Tuesday, 28 May 2019

German Film Festival (2) - Barrie Pattison grapples with MACKIE MESSER - BRECHT'S DREIGROSCHENFILM (Joachim Lang)

Clive James once observed “Bertold Brecht is all right in his place….. (pause) which is East Germany.” Director Joachim Lang obviously disagrees. He’s made a career out of documentaries about Brecht and the new Mackie Messer - Brecht’s Dreigroschenfilm is a whole lot of things including an attempt to re-invent the musical, put the author’s life and theoretical position on film and make the movie that Brecht wanted out of his surprise nineteen twenties hit “Die Dreigroschenoper/The Threepenny Opera.”

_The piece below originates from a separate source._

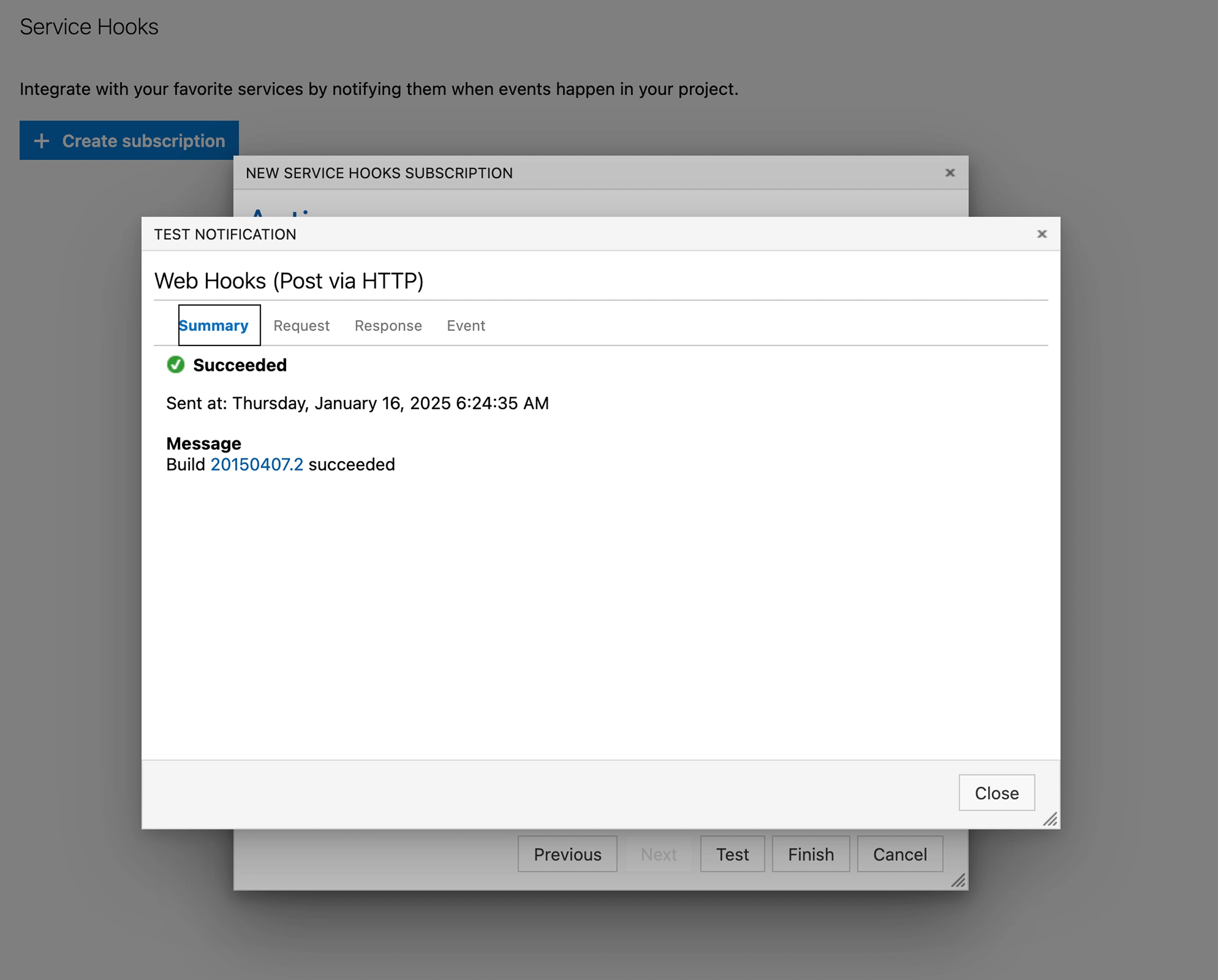Open the Response tab
The height and width of the screenshot is (980, 1218).
pos(388,325)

How far Joachim Lang succeeds and how worthwhile those objectives are is debatable but I certainly found fascinating watching him try. The work’s familiar Kurt Weill numbers punctuating the action, an account of the first production in a Berlin during the rise of the Nazis (actuality with the flag made scarlet) and the subsequent attempts to turn the play into a film that would satisfy Brecht’s Marxist conscience, the producer’s ambitions and the censor all have a charge and the filming is elaborate. It mixes realistic re-stagings, large scale movie choreography and dramatic scenes where they put the author’s words into actor Lars Eidinger’s mouth. The mix of musical, documentary and agit-prop is a big juggling act which comes off better than anyone had a right to expect. 

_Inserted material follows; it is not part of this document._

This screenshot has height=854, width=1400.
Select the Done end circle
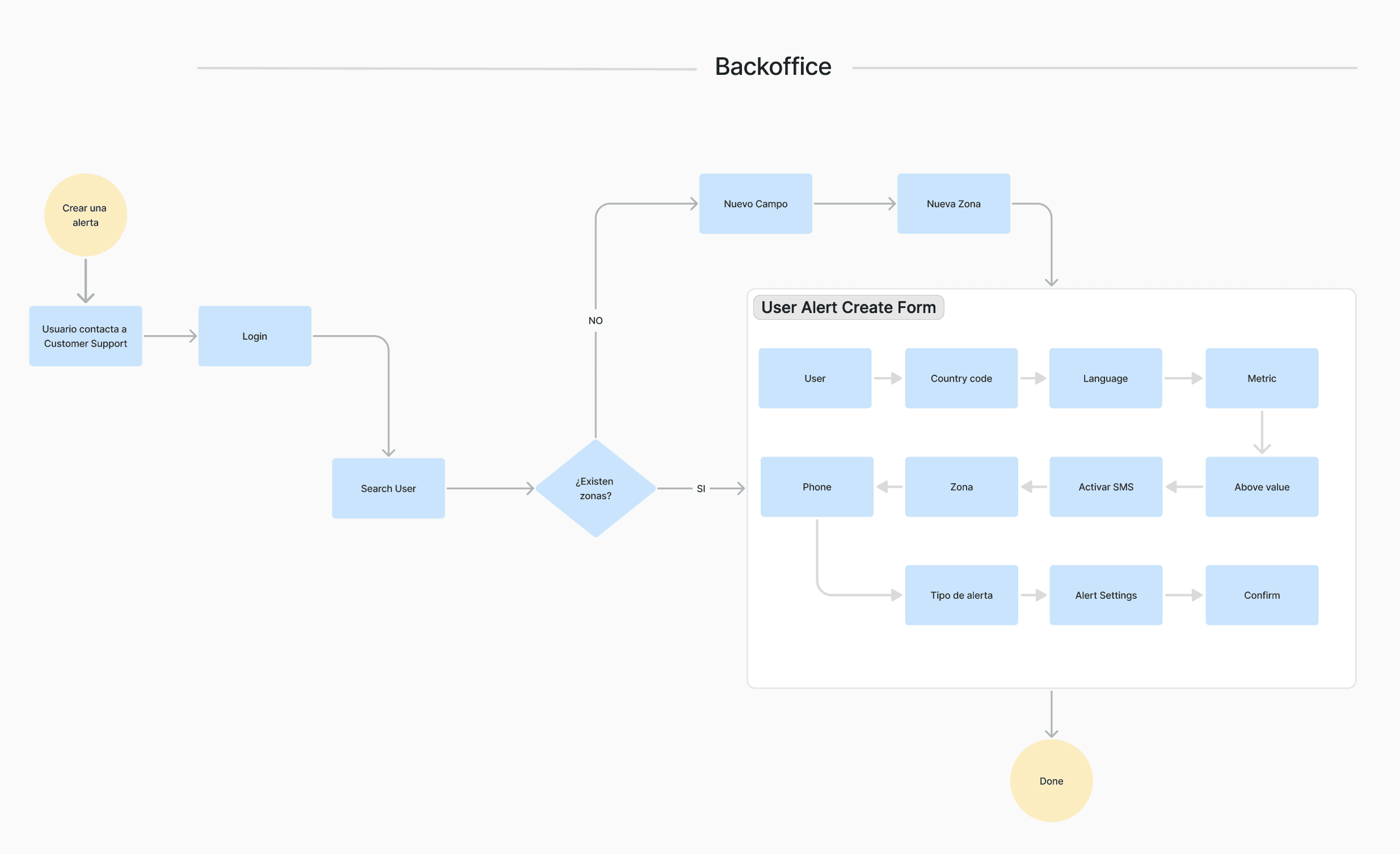1051,781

Brecht is quoted as calling the movie business a branch of global drug trafficking and a few glimpses of the original play show his severe view of entertainment - Jenny’s Judas kiss, Hannah Herzsprung’s Carola Neher/Polly pondering the lives taken in having the criminal gang accumulate the finery for her wedding feast, Joachim Król as Peachum cataloguing the injuries which are publicly acceptable for the beggars he puts on the street to a genuine amputee reduced to tending the outfit’s dogs. 

The piece however does reflect then contemporary German (and Germanic) movies. The beggar costumes hang in Peachum’s ceiling, like the miners’ chained clothes in Kameradschaft’s showers. He has a wall size map of London like the one in Kriminal Kommissar Lohman’s office and the on screen setting houses two moons the way the one in  Sunrise did.

Producer Seymour Nebenzal (The Testament of Dr. Mabuse or the two films of M) figures as the villain. Kurt Gerron and director George Wilhelm Pabst are conspicuously absent. The new film’s Britta Hammelstein and Meike Droste are certainly a lot better looking than the real Lotte Lenya and Helene Weigl they portray. 

Film form is remarkable with material like the glimpsed on-stage horse, a giant Thames arch decor and some sophisticated effects work where photos spring to life (again - but better than we’re used to), different layers mutating within the same shot or the confrontation between the beggars and the police who open fire on them only to have the mob pass through their ranks wraith-like. Inspector Rex handler Tobias Moretti’s Mack the Knife leads gangsters who metamorphose into suit and tie bankers with brief cases. 

It all funnels down to the court action where Eidinger attempts to have the producers, who have paid him a large sum, restrained from making a film that deviates from his revised vision. The issues of intellectual property and social conscience are pushed to the front. Having the judges watch the production in their court room crystallizes the Brechtian concept of law as theater with the author’s defeat presented as his justification.

Me, I’d like to see Joachim Lang’s movie biography of Heinrich George star of Hitlerjunge Quex and the mechanic in Metropolis.